Written task: Print the rows from the line containing "Viewport: 1456px width, 819px height." through the line containing "I will point(278,564).", keeping every character unchanged.

Material supplied:

· · · · · · ·

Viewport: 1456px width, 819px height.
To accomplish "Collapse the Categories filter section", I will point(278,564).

· · · · · · ·

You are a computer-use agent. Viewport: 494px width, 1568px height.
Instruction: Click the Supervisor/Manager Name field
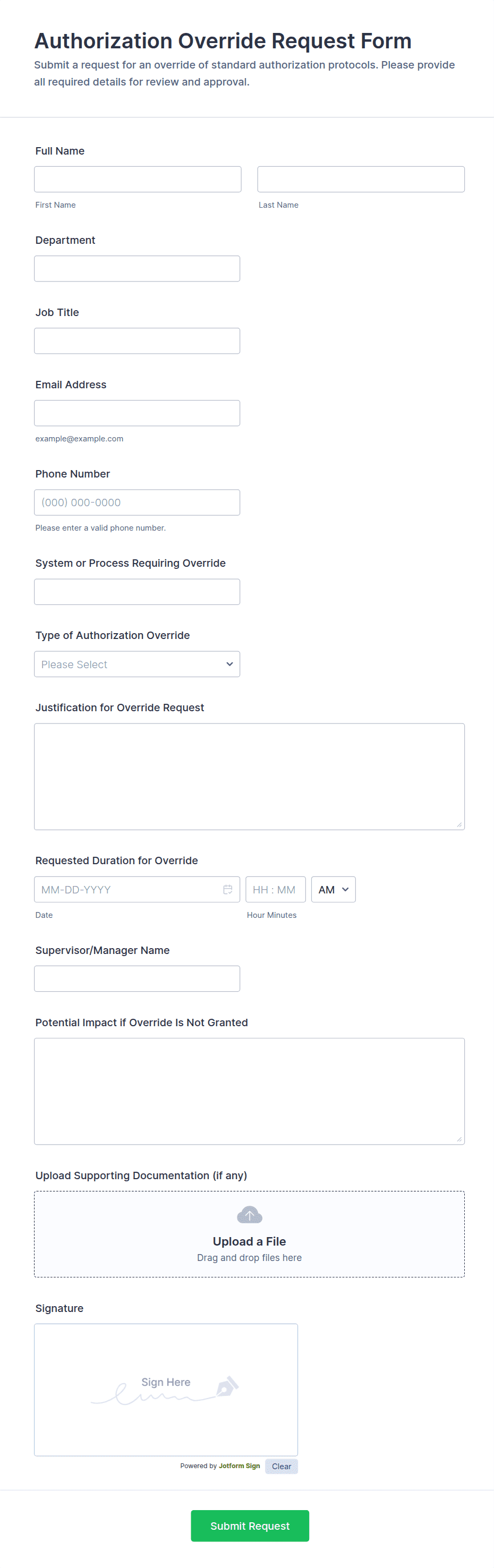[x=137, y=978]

· · · · · · ·

The response:
Viewport: 1456px width, 819px height.
To accomplish "Collapse the Categories filter section", I will point(278,564).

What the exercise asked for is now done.